Dalam dekade 40-an, sejumlah peneliti mulai melakukan penelitian secara sistematis mengenai bagaimana orang memutuskan untuk memilih salah seorang calon dalam pemilihan umum. Dua studi penting tentang hal ini dilakukan masing-masing oleh Paul Lazarsfeld dan rekan-rekannya pada tahun 1940 di Erie County, Pennsylvania, antara dua kandidat yaitu Rosevelt dan Willkie dan lainnya dilakukan oleh Bernard Berelson dan rekan-rekannya pada tahun 1948 di Elmira, New york, antara kandidat Truman dan Dewey.Kedua studi berangkat dari asumsi bahwa media massa memainkan peran penting dalam mempengaruhi keputusan untuk memilih. Namun, kedua studi tersebut menghasilkan temuan yang mengejutkan di mana ternyata media massa tidak terlalu berperan dibandingkan dengan pengaruh antarpribadi, atau pengaruh dari orang lain. Kedua studi ini juga dianggap sebagai tonggak bagi penemuan kembali faktor pengaruh personal, suatu faktor yang dipandang sebelah mata oleh para peneliti komunikasi pada waktu itu yang sedang terpengaruh oleh pemikiran tentang kekuatan media massa (masa kejayaan teori jarum arum hipodermik dan teori pelum).Studi yang dilakukan oleh Lazarsfeld dan Berelson menunjukkan suatu kecenderungan yang kuat bahwa orang memilih kandidat yang sama seperti yang dipilih oleh kelompok primernya. Dan keluarga merupakan kelompok primer yang terpenting. Kuatnya pengaruh keluarga ditandai oleh temuan bahwa 75% dari orang yang baru pertama kali memiliki hak suara dalam pemilu, memilih kandidat yang sama dengan yang dipilih ayahnya.

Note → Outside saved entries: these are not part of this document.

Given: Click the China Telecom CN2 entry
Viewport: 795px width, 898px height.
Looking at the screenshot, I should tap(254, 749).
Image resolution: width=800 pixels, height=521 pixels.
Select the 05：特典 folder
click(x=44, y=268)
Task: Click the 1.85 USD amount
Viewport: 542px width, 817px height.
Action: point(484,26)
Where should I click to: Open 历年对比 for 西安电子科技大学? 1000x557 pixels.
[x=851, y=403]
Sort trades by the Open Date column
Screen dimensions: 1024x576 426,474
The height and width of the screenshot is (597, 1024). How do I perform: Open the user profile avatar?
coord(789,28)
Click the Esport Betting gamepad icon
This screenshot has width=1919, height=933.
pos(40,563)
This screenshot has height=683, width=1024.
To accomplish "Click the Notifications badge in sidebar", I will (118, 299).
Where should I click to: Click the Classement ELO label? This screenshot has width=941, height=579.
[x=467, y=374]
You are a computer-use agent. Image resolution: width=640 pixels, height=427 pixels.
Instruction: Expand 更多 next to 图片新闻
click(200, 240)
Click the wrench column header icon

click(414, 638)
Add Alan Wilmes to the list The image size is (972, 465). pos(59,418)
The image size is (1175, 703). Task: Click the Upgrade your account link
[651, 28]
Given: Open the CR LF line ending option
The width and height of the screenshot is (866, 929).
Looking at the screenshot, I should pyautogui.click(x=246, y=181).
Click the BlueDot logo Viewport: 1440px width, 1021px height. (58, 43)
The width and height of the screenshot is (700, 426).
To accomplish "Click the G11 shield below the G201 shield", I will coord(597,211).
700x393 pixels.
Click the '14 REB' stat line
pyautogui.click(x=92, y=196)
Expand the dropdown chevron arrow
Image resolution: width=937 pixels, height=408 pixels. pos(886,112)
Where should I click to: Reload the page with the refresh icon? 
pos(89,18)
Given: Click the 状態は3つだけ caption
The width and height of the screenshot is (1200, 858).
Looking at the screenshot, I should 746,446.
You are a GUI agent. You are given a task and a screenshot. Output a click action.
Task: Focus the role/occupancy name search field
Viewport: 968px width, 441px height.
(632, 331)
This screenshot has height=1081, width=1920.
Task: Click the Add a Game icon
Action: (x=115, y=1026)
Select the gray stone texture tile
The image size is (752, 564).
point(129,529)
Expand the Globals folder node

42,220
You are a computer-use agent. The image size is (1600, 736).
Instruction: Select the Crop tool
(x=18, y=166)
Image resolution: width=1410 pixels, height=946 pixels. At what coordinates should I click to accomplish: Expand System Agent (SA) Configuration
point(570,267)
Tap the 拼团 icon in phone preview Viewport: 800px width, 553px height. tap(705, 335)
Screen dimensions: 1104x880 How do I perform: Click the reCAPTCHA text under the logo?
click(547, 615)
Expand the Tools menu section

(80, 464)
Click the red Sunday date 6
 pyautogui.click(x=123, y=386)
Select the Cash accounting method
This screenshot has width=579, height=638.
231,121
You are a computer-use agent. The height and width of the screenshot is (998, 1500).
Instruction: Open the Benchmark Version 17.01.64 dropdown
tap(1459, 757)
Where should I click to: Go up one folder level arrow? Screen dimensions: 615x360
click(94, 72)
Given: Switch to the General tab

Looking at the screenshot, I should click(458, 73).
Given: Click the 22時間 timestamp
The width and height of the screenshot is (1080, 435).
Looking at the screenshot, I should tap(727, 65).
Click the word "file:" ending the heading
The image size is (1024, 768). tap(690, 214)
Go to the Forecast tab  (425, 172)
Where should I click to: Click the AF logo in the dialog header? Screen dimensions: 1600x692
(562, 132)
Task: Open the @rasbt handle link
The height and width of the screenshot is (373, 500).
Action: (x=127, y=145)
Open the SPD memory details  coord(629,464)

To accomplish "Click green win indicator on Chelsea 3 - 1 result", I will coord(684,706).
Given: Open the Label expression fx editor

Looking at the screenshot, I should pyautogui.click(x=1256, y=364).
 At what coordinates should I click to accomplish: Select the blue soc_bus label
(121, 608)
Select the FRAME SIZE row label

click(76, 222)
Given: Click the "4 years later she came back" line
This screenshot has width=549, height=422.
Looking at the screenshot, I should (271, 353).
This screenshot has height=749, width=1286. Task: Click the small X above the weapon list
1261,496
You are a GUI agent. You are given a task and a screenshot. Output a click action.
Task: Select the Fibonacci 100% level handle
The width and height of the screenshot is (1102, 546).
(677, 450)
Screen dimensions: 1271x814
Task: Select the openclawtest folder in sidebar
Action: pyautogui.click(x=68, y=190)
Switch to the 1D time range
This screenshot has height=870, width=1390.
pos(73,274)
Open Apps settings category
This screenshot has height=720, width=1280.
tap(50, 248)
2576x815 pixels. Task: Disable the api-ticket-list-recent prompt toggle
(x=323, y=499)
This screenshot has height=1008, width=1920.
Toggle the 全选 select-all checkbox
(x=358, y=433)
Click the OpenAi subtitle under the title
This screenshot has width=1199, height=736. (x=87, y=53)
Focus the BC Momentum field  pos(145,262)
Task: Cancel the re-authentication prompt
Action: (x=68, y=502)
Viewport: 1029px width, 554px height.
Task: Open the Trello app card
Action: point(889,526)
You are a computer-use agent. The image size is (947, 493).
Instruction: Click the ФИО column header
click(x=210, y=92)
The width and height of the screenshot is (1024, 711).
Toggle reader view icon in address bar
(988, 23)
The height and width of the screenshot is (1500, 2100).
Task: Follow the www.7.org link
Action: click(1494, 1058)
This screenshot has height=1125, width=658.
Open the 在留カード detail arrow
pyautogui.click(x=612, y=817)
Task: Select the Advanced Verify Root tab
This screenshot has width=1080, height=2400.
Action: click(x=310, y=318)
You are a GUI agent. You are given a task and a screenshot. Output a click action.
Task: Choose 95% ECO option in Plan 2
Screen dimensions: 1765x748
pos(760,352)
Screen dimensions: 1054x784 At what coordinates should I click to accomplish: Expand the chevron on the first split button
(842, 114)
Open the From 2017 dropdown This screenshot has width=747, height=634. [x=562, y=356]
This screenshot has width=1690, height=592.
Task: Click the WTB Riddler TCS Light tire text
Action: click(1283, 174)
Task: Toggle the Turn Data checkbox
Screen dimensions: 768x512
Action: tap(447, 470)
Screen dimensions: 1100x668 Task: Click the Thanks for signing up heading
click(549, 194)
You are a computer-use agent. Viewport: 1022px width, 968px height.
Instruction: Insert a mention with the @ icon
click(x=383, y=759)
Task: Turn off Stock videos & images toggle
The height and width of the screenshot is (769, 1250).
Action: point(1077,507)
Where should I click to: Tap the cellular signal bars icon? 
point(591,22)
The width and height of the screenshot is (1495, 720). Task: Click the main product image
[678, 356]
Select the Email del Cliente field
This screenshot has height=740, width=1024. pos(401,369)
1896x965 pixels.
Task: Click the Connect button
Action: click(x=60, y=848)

Orang juga cenderung memiliki pilihan yang sama dengan teman dekatnya atau rekan sekerjanya.Berelson menyebut kuatnya konsistensi ini sebagai 'homogenitas politik dari kelompok primer', dan hasil dari kedua studi tersebut sangat sesuai dengan asumsi Asch mengenai tekanan kelompok di mana suatu kesepakatan penuh dari kelompok yang beranggotakan 3 orang telah cukup untuk mempengaruhi penilaian seorang anggota lainnya.Homogenitas pendapat dalam bidang politik dapat dijelaskan melalui dua proses yang berbeda. Pertama, adalah bahwa kelompok menimbulkan tekanan dan mempengaruhi penilaian individu, seperti yang ditemukan pada studi yang dilakukan Asch. Penjelasan lainnya adalah bahwa mungkin orang akan mencari

teman yang memiliki sikap dan aspirasi politik yang sesuai dengan dirinya.Keduanya mungkin benar sampai tingkat tertentu. Tetapi penjelasan kedua dirasakan kurang cukup untuk menjadi faktor pengaruh yang berdiri sendiri. Orang memiliki banyak pilihan untuk menentukan temannya, namun mereka memiliki lebih sedikit pilihan dalam memilih rekan kerjanya. Dan yang lebih pasti adalah bahwa orang tidak memiliki pilihan untuk menentukan siapa keluarganya. Orang juga termasuk ke dalam kelompok tertentu yang lebih besar yang ditentukan oleh sejumlah karakternya, seperti jenis kelamin, umur, ras, pekerjaan, religiusitas, dan sebagainya. Orang dalam kelompok luas seperti ini juga cenderung untuk memiliki kesamaan dalam memilih kandidat. Hanya dengan mengetahui dua faktor yaitu agama dan status sosial ekonomi, telah memungkinkan kita untuk memprediksikan pilihan seseorang dengan tingkat akurasi yang tinggi. Dengan menggunakan lima atau enam faktor akan membuat pilihan soseorang lebih mudah diprediksi.